## Task brief
Leaving out all pictures, return exactly the lines from the one that contains "The height and width of the screenshot is (956, 1232)." through the end of the data below.

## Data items
════════

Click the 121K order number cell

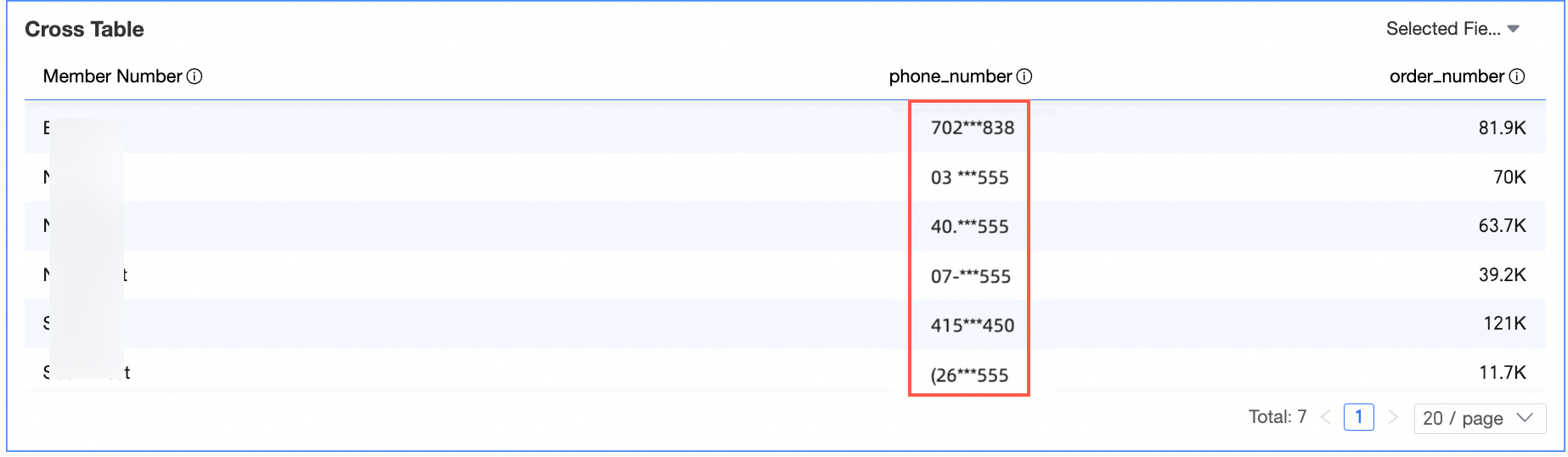pos(1505,324)
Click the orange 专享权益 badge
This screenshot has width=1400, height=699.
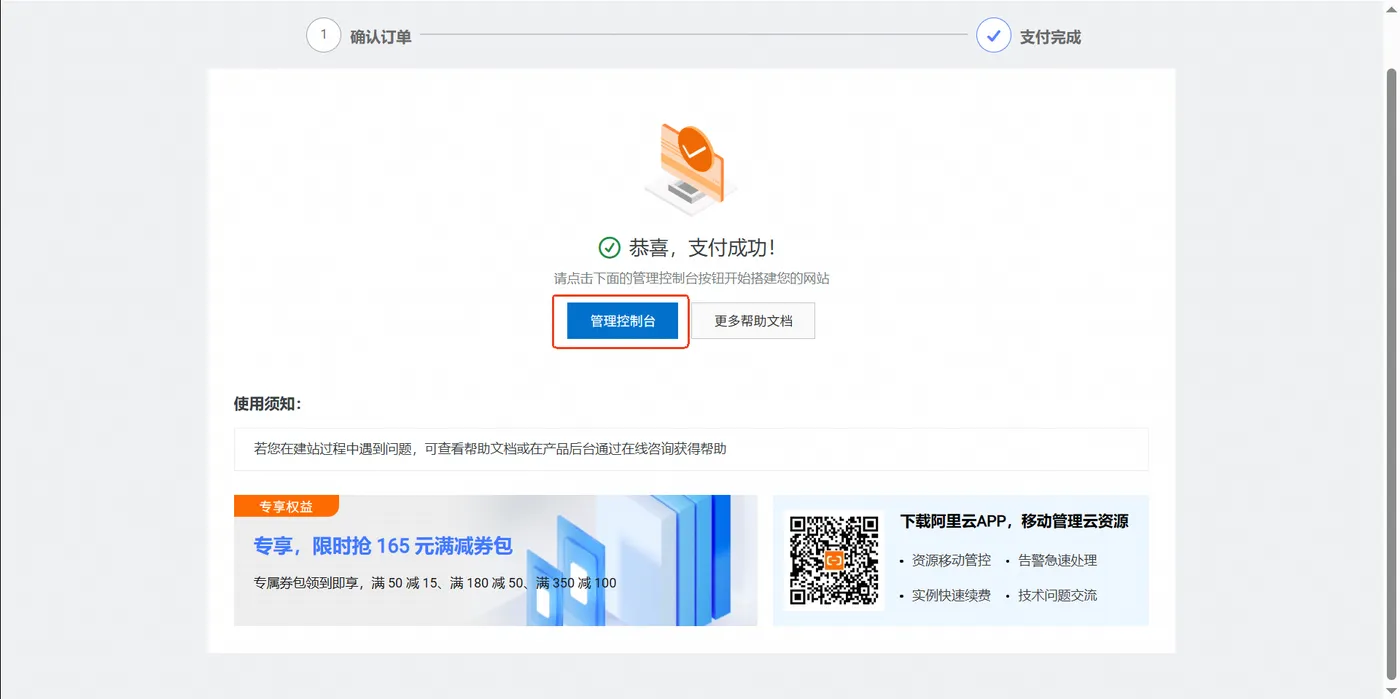(285, 506)
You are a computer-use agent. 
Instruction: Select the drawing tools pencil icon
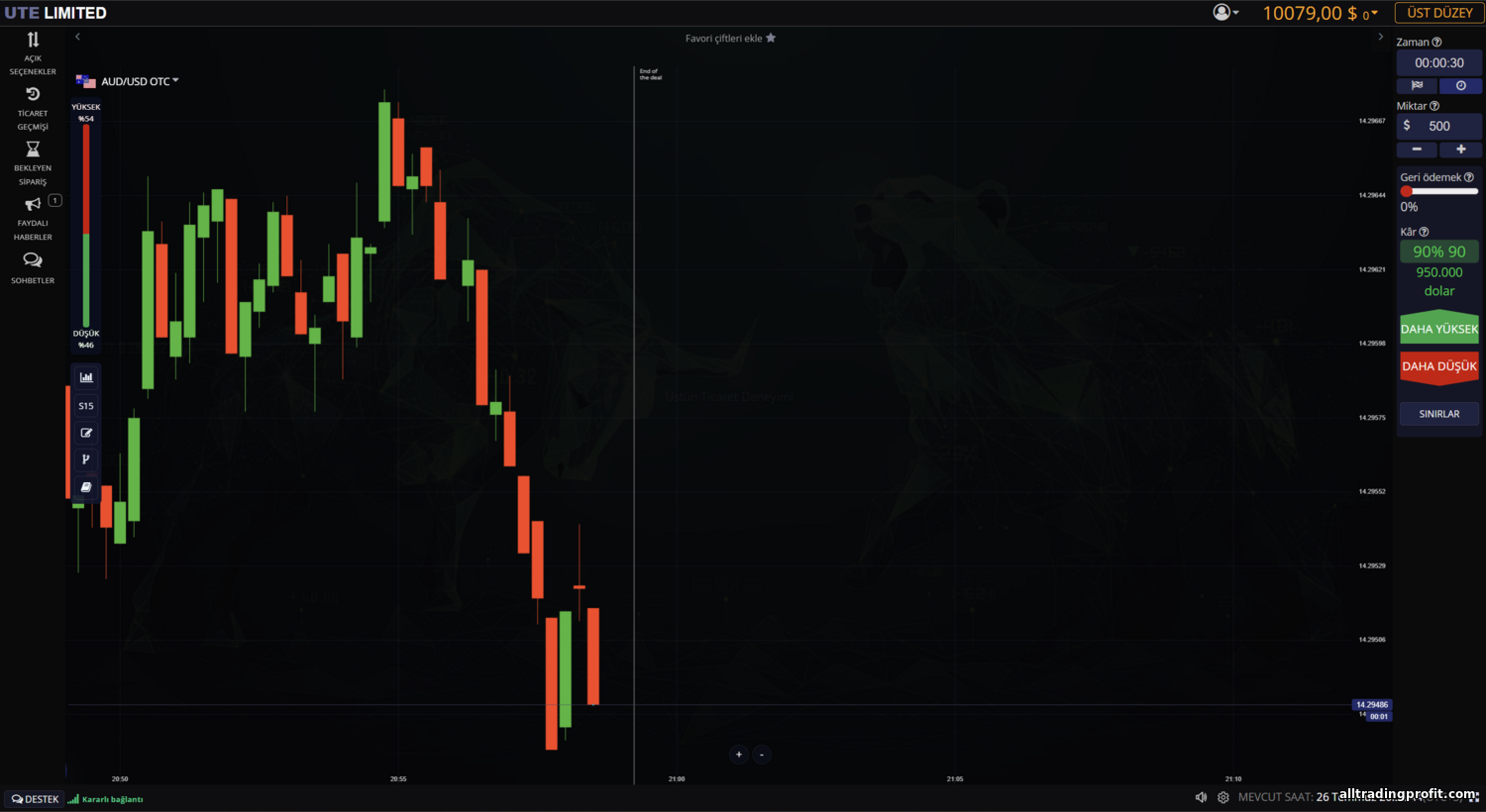click(x=86, y=433)
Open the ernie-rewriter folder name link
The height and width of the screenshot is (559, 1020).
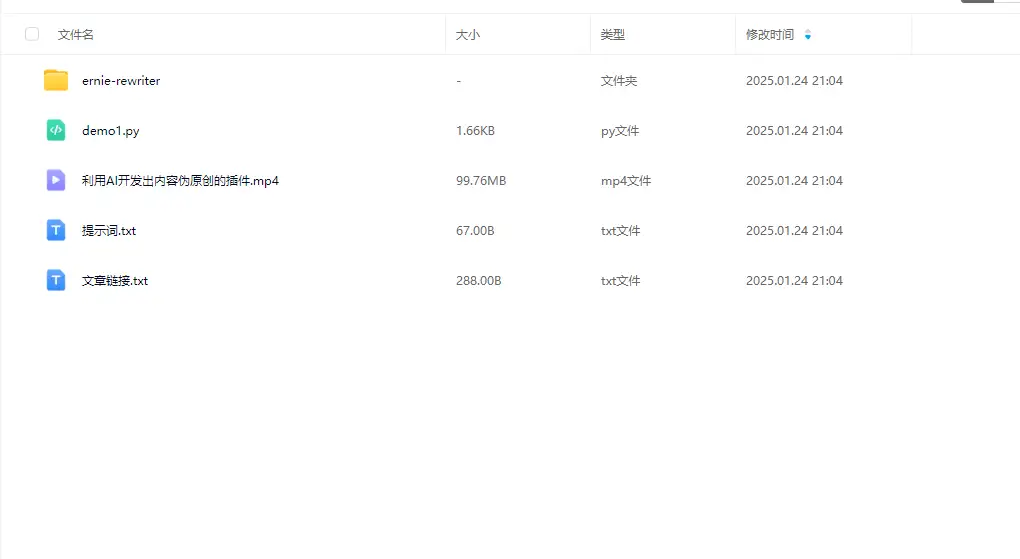point(121,81)
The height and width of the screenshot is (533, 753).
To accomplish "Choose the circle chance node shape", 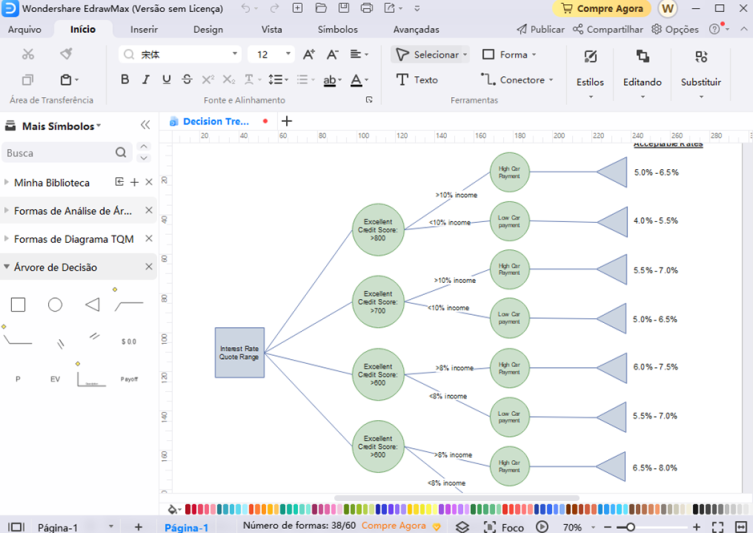I will pyautogui.click(x=55, y=305).
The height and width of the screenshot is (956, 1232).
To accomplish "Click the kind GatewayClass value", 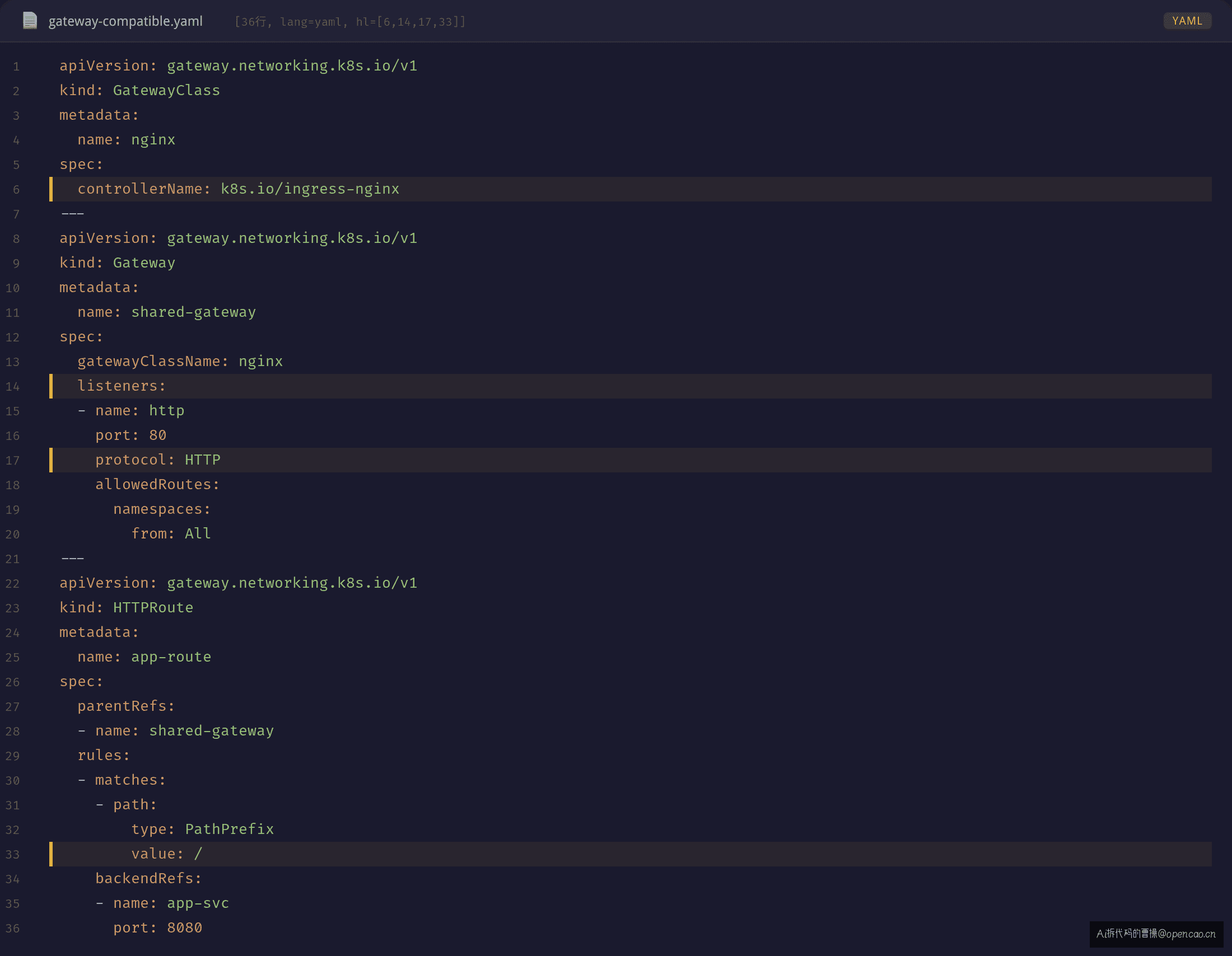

════════

## Response area
The height and width of the screenshot is (956, 1232).
To accomplish "Click the kind GatewayClass value", 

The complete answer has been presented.